After many years of pouring the ideas of others into my tired little brain they have begun to overflow. This is the catch basin to hold those ideas. During their stay in my skull they may have fused and combined with each other to form something new and interesting or they may just be a garbled mess. We can only hope for the former.

Sunday, February 12, 2012

In this article, Chris Jones sums up something that has always bugged me. That is, how many people talk when a team they were rooting for wins a game. They say "we won". Jones points out that people who talk like that do not participate in the game and have not won anything. The proper word should be "they" as in "they won". The members of the professional sports team get paid millions of dollars, the owners make millions and the fans, if anything pay money out to the teams.

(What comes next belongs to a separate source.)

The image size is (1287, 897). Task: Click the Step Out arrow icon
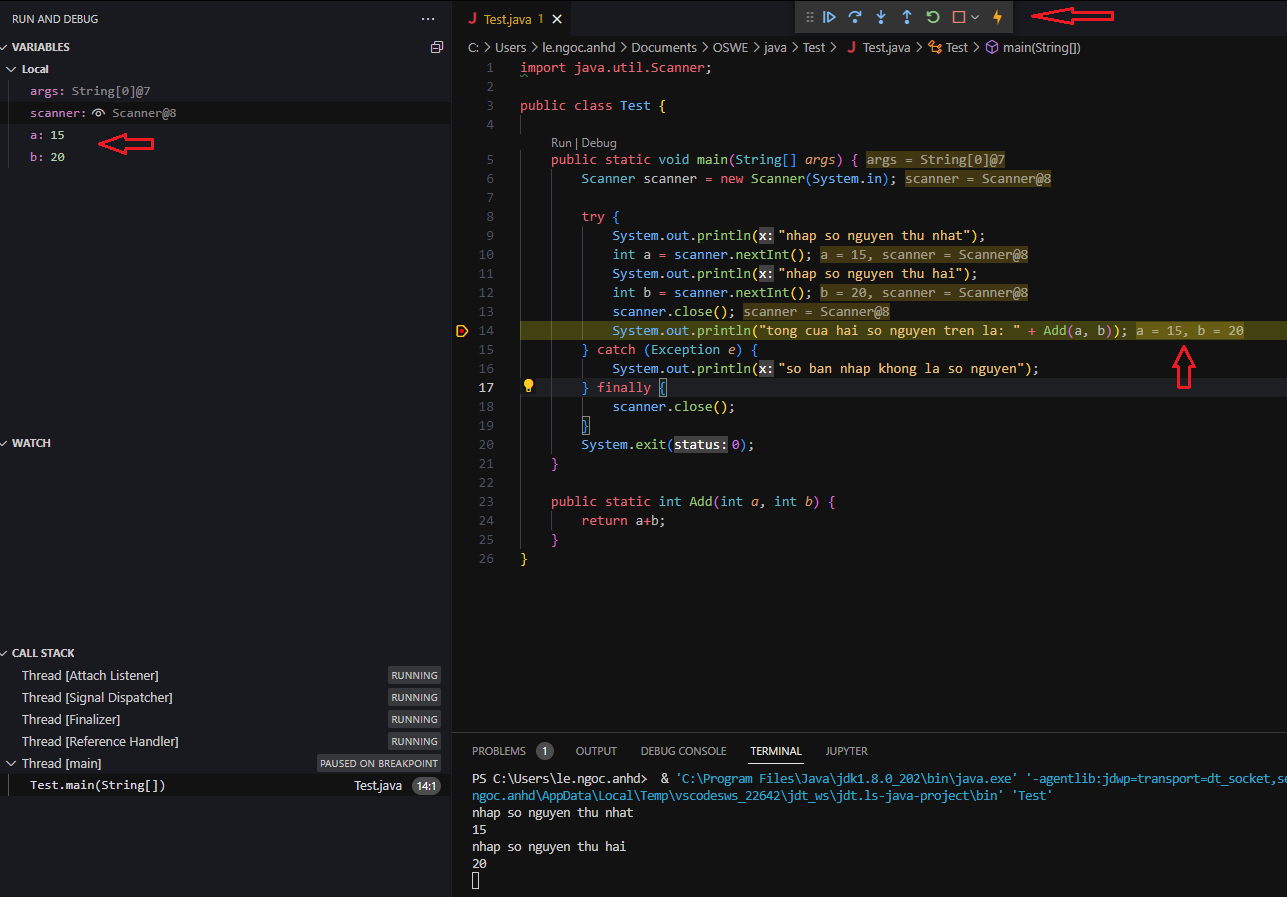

Jones tries to come up with other forms of "entertainment" that people will use the same phrasing. "We" don't write the book, make the movie, or are part of the band that plays a song. I did come up with one form of "entertainment" where people say "we". Well, it isn't really entertainment, though some people treat it like it is. The "entertainment" is politics. People say "we" won the election. I could agree that in some situations, as in people who are paid or volunteer to work for a campaign that they helped to win an election but most of the people I hear this sort of thing from have little to do with the election. I often hear it from people who listen to Glen Beck or Rush Limbaugh. I wouldn't mind, but often these people are working class and have friends that make even less money than they do. They talk about Obama being a communist. If Romney or Gingrich were giving these people a cut of all the millions being donated to their super-PAC's I wouldn't mind them saying "we" but as far as I can tell these people are not getting a dime. What's worse, is that the current Republican policies are directly impacting, in a negative way, these people, their relatives and their friends. It's not that I am a Democrat. I am an Independent, mostly because I do not trust either party, let alone identify with the parties like these people do. I think that we, as voters, should be vetting these candidates like we are the owners of a company and are interviewing these people for a job. It should be an oppositional relationship, not a fan/hero relationship. They are going to be working for us. They are public employees, like parking meter attendants, or street cleaners. It is not going to be a coronation next January. Politics is not "entertainment". It is not a sports competition where "we" win or lose. It is a job fair and we should pick the guy (or gal) who will get us and our loved ones the most for our tax dollars.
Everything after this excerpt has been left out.